start PROVIDED ENTRIES

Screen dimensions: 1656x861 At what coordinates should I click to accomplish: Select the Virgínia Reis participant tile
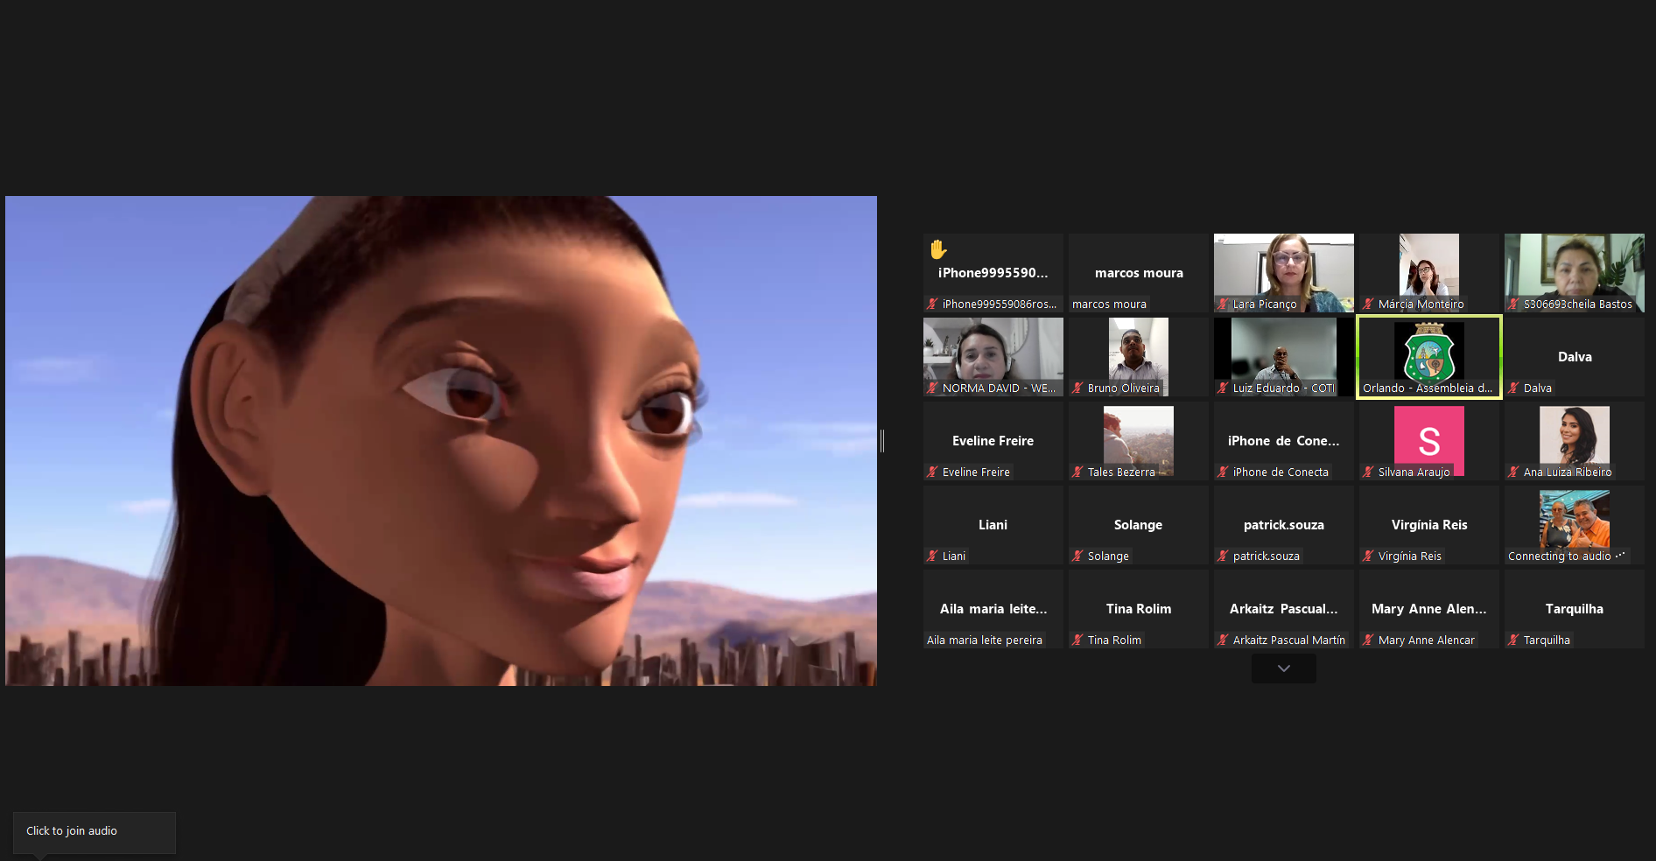tap(1428, 525)
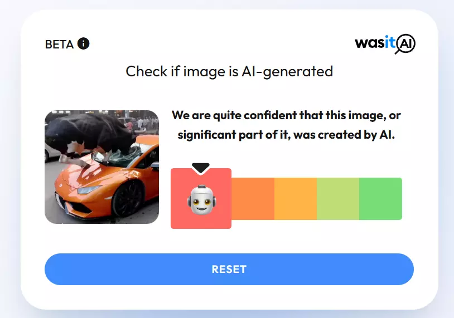Screen dimensions: 454x318
Task: Select the dark orange scale segment
Action: coord(253,199)
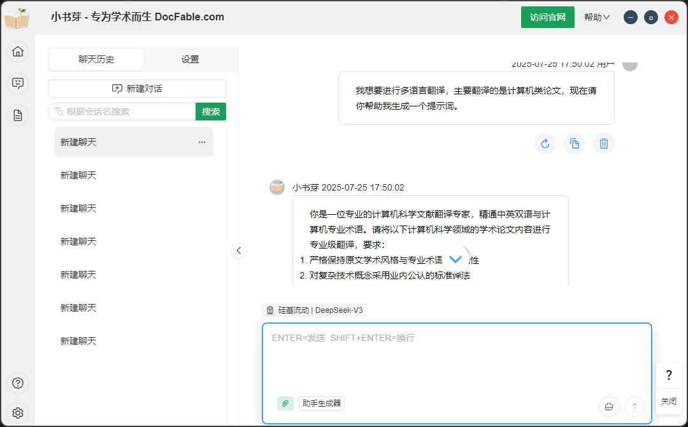The image size is (688, 427).
Task: Delete the message via the trash icon
Action: [x=604, y=143]
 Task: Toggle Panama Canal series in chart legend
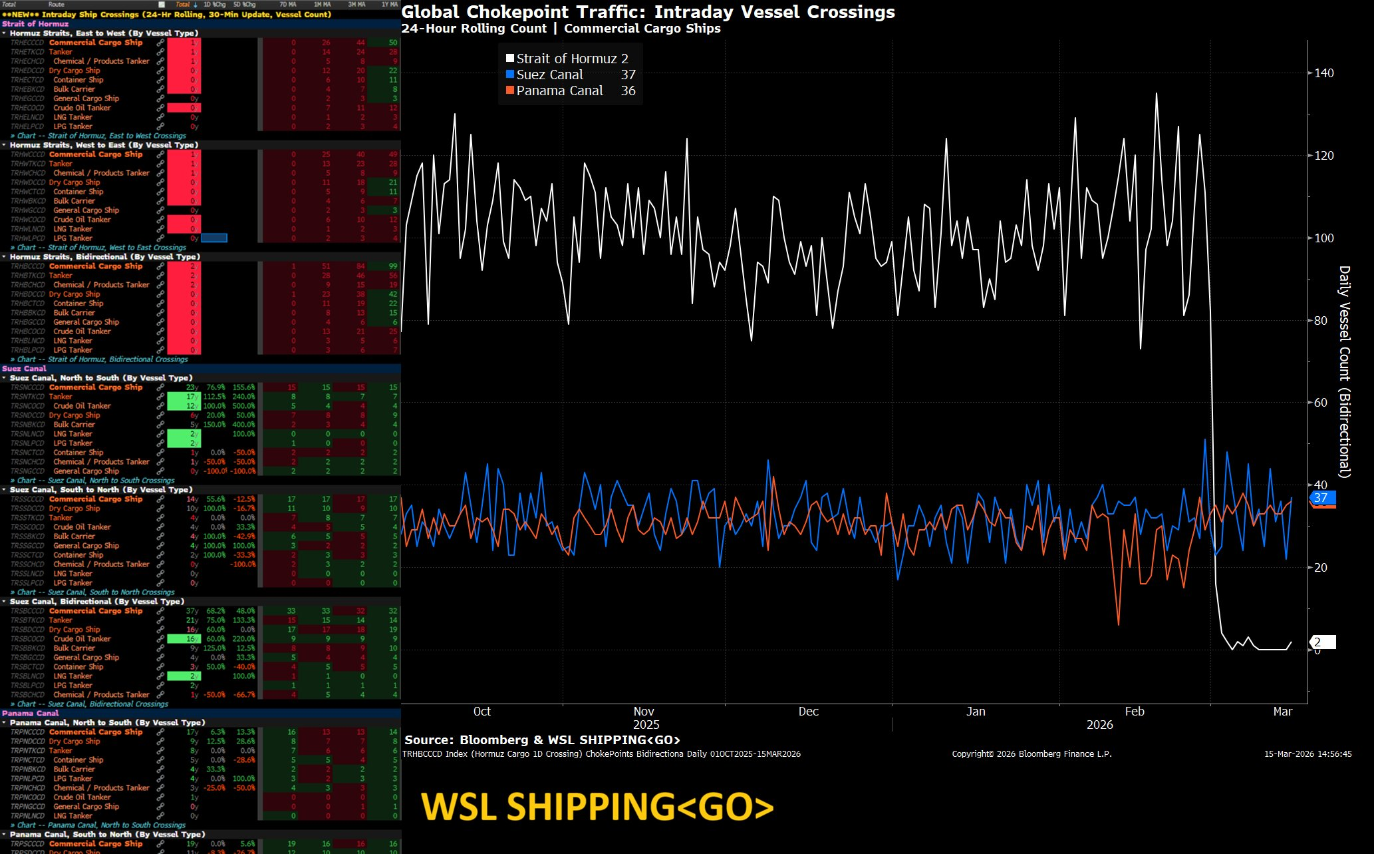[x=559, y=91]
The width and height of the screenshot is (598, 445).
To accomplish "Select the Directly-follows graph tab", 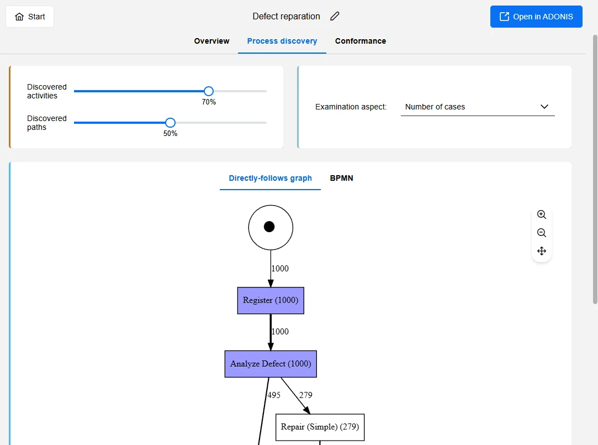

end PROVIDED ENTRIES

_WORK REQUIRED_. Reproduce all of the entries above verbatim, leaving the pictures out of your answer.

_WRITTEN SOLUTION_.
Screen dimensions: 1656x861 At what coordinates should I click to accomplish: Select the Virgínia Reis participant tile
tap(1428, 525)
Screen dimensions: 454x318
Task: Select the dark orange scale segment
Action: coord(253,199)
The image size is (688, 427).
Task: Delete the message via the trash icon
Action: [x=604, y=143]
 Task: Toggle Panama Canal series in chart legend
[x=559, y=91]
The width and height of the screenshot is (598, 445).
To accomplish "Select the Directly-follows graph tab", 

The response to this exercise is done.